I spend every moment trying to keep Sonzee's life expectancy in perspective.  I try not to focus on the "what if" and "when".  I do not let those aspects consume my life, but the thoughts are never distant from my mind.  I know plenty will say "I shouldn't think that way", even other parents of children with CDKL5, but I will not convince myself otherwise when I know how unforgiving these toddler years can be, when I have witnessed Sonzee teeter on the delicate rope between life and death, and when I watch her seizures increase in both length and intensity right before my eyes.  It works the same with her Sonzee-stone achievements, I try not to focus on the "what if" and "When" but just let her do what her body is capable of, trying to truly believe when I say that I am content with where she is at.  

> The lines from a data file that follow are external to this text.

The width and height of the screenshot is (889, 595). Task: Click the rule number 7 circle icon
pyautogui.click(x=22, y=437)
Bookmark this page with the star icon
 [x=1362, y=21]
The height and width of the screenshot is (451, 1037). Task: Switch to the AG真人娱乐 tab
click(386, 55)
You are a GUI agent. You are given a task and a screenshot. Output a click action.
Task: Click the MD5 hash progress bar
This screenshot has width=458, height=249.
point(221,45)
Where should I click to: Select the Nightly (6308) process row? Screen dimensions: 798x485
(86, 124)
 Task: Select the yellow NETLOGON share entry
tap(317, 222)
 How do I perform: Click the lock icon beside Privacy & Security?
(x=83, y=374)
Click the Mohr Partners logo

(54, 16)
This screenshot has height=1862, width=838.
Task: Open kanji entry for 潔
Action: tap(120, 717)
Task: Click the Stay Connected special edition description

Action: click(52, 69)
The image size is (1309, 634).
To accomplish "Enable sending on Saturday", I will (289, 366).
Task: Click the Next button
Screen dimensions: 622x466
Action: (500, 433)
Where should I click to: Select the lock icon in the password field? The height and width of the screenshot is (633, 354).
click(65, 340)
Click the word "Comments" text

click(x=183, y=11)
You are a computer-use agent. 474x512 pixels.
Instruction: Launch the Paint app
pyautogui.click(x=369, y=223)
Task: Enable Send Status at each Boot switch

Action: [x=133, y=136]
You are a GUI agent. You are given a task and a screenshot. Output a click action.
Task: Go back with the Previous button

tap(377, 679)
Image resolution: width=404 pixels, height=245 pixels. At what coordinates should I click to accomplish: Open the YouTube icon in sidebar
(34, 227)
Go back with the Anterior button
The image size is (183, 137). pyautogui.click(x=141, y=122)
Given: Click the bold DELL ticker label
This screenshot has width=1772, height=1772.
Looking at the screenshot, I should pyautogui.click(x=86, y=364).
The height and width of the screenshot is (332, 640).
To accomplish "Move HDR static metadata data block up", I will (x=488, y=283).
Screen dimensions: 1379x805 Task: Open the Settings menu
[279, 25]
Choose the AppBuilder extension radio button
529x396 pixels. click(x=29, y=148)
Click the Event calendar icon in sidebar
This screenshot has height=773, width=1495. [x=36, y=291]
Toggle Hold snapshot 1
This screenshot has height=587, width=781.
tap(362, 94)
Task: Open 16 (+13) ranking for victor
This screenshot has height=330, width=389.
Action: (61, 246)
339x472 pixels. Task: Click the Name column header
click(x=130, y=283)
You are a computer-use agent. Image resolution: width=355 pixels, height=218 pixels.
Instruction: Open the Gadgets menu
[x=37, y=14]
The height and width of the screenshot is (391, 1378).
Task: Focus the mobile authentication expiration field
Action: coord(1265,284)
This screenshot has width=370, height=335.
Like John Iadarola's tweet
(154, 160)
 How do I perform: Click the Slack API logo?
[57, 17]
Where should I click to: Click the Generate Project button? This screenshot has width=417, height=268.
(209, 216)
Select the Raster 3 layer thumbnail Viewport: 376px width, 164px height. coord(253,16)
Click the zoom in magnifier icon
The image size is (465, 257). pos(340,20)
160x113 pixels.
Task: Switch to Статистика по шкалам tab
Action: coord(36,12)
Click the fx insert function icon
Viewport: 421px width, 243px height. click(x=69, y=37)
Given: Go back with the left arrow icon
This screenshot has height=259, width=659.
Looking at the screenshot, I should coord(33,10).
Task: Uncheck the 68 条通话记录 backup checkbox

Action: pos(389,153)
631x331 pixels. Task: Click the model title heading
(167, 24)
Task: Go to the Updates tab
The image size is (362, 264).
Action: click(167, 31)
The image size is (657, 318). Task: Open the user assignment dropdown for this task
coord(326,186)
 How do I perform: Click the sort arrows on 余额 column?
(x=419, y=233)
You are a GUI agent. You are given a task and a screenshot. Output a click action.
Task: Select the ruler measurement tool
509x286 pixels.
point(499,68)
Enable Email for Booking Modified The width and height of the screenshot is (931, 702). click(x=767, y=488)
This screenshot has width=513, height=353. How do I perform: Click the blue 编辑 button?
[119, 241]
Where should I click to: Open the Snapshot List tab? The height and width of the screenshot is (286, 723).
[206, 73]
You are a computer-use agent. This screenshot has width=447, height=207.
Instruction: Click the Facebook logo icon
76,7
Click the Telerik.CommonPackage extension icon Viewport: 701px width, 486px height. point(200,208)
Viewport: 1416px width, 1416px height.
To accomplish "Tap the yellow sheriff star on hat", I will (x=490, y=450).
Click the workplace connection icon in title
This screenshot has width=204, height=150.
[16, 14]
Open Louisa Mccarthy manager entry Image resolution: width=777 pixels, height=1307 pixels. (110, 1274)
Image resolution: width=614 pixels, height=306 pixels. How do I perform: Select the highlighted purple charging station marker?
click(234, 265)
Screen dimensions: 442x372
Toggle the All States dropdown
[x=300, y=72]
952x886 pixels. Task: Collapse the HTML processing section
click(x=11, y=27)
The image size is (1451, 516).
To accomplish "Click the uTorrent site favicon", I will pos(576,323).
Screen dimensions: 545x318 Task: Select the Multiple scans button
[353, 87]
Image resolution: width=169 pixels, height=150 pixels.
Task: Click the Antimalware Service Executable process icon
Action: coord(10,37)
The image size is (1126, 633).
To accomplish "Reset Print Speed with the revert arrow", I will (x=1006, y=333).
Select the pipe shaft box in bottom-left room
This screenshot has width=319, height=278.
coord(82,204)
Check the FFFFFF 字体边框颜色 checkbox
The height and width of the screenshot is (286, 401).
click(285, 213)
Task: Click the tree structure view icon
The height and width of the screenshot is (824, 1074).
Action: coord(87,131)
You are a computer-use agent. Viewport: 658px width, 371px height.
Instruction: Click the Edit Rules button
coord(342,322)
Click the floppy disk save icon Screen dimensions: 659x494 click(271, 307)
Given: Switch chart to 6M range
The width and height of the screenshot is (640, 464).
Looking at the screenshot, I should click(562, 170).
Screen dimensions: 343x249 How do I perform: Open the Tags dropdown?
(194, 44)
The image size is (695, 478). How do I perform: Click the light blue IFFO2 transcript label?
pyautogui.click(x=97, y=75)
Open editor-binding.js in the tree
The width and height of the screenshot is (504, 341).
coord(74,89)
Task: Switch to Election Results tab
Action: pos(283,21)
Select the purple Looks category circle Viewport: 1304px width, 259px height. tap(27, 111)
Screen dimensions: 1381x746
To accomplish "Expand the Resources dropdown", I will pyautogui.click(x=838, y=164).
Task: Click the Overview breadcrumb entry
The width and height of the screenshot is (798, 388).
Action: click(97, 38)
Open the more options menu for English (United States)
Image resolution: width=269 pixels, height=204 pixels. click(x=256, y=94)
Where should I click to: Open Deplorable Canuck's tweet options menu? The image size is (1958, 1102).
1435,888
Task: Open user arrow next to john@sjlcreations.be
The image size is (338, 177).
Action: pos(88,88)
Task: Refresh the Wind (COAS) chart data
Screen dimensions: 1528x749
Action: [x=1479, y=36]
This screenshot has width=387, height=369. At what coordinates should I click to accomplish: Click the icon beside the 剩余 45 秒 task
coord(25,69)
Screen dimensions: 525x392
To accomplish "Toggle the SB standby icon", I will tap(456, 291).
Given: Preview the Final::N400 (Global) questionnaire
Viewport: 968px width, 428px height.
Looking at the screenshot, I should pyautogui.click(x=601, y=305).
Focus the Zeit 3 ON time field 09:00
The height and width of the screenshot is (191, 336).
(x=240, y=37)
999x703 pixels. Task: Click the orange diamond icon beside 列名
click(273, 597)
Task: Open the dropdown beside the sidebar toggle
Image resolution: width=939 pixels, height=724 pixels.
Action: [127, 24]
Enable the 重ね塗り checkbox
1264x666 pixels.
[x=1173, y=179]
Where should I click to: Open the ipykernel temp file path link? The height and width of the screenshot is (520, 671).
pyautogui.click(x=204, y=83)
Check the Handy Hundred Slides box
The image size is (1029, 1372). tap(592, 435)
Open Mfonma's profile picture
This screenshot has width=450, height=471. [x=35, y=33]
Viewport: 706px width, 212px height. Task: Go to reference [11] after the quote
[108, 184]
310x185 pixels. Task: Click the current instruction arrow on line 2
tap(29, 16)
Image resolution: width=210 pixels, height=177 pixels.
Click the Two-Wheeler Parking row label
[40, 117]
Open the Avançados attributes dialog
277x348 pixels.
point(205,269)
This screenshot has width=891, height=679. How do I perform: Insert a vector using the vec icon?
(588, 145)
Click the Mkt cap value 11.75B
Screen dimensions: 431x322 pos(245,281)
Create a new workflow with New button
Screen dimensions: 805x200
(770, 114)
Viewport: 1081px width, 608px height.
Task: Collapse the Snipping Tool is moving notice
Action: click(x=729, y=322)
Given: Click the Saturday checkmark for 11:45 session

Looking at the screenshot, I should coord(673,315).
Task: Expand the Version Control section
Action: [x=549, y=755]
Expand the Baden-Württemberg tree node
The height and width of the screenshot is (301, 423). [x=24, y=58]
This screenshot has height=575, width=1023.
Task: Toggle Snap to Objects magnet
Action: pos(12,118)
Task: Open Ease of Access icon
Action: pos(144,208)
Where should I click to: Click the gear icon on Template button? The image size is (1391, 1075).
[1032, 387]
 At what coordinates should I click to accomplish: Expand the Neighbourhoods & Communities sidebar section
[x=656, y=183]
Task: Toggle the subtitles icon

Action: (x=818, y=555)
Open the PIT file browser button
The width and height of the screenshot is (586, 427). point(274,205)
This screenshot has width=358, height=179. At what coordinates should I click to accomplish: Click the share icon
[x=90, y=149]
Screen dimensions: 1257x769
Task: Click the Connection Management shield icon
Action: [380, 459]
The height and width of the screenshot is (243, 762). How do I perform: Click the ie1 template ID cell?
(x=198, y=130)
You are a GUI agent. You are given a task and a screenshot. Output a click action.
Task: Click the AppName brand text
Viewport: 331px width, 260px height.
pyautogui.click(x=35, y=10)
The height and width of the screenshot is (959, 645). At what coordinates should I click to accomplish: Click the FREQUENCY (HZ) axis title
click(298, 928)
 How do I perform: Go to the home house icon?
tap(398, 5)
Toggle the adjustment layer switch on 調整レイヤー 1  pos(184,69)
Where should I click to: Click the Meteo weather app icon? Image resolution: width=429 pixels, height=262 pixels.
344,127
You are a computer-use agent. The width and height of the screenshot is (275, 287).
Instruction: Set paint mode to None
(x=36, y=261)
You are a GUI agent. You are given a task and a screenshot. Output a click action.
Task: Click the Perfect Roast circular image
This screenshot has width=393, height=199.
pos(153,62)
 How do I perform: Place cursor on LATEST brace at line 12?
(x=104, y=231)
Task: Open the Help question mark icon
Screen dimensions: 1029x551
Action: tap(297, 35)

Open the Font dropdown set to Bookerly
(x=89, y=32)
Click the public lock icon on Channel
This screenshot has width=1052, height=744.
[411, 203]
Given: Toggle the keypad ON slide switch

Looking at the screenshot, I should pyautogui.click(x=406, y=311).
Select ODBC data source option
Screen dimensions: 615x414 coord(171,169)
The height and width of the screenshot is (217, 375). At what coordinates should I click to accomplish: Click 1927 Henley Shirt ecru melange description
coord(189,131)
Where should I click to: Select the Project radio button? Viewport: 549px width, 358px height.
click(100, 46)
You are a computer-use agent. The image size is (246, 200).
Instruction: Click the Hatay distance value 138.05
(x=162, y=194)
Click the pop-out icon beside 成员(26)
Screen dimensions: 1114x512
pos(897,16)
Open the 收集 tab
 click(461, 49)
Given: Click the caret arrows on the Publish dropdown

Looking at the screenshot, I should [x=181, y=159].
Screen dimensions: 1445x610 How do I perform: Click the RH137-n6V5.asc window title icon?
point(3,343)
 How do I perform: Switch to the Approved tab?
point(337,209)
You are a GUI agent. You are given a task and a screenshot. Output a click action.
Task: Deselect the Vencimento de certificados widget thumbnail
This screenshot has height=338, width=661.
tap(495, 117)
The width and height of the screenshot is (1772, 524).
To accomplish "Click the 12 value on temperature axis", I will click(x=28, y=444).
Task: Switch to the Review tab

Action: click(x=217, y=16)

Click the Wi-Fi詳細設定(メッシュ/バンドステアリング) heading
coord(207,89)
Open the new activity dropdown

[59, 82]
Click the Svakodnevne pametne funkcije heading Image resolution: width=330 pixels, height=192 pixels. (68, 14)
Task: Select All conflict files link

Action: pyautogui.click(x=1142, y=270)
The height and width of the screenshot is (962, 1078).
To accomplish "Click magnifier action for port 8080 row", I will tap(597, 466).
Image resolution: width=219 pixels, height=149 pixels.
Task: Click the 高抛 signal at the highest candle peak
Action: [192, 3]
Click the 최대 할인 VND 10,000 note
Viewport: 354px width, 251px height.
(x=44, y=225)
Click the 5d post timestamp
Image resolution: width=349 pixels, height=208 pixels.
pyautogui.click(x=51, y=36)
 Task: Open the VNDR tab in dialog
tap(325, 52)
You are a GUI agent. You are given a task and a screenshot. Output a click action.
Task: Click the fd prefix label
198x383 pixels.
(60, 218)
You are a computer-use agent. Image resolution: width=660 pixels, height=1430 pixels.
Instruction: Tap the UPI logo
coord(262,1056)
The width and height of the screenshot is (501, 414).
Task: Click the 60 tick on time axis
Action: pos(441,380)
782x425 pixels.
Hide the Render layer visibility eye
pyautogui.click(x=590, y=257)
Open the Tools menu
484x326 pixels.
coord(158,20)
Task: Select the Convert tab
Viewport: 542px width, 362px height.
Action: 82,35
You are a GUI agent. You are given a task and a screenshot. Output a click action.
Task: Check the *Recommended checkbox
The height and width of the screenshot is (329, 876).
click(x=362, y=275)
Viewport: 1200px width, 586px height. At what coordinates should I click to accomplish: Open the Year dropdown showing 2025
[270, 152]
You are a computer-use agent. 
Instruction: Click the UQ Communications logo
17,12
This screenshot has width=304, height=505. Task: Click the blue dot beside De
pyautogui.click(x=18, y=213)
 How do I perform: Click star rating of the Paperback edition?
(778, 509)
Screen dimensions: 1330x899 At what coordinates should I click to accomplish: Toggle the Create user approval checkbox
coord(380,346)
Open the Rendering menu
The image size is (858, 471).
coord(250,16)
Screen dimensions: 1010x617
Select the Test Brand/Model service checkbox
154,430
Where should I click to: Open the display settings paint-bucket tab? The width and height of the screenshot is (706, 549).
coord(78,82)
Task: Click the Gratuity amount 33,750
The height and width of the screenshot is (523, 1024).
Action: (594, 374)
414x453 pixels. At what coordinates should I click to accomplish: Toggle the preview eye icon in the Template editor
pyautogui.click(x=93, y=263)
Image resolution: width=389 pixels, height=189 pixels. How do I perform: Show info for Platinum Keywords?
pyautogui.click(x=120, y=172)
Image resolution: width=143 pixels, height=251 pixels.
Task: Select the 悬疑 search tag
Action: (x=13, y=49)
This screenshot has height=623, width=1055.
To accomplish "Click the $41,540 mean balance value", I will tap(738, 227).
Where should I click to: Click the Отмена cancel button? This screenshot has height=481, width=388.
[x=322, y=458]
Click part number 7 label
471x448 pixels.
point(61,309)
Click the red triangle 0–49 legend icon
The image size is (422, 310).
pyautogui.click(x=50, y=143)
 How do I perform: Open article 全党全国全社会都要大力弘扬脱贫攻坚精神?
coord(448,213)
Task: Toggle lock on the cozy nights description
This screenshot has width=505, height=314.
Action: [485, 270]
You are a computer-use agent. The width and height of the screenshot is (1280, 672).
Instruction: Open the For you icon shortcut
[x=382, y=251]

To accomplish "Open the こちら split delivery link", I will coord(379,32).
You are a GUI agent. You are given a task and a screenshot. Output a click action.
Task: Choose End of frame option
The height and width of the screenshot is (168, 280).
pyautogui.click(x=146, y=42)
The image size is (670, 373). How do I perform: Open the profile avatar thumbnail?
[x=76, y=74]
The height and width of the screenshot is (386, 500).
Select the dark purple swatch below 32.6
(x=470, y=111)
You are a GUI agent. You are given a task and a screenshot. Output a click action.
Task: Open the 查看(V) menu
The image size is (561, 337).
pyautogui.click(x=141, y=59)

Daily we have new CDKL5 family members added to our group.  Having your child affected by a disorder with such a spectrum is cruel and unfair.  A parent posts a picture a picture of their 14-month-old standing and some say it "gives them hope", while I do my best to not compare an apple to an orange.  No one wants to have their child "more severely impacted", but someone must fill those shoes.  It is just the luck of the draw when it comes to CDKL5 and the role it plays and while we could not have won a bigger jackpot having Sonzee as part of our family, we could not have fathomed how difficult and painful her journey was going to be.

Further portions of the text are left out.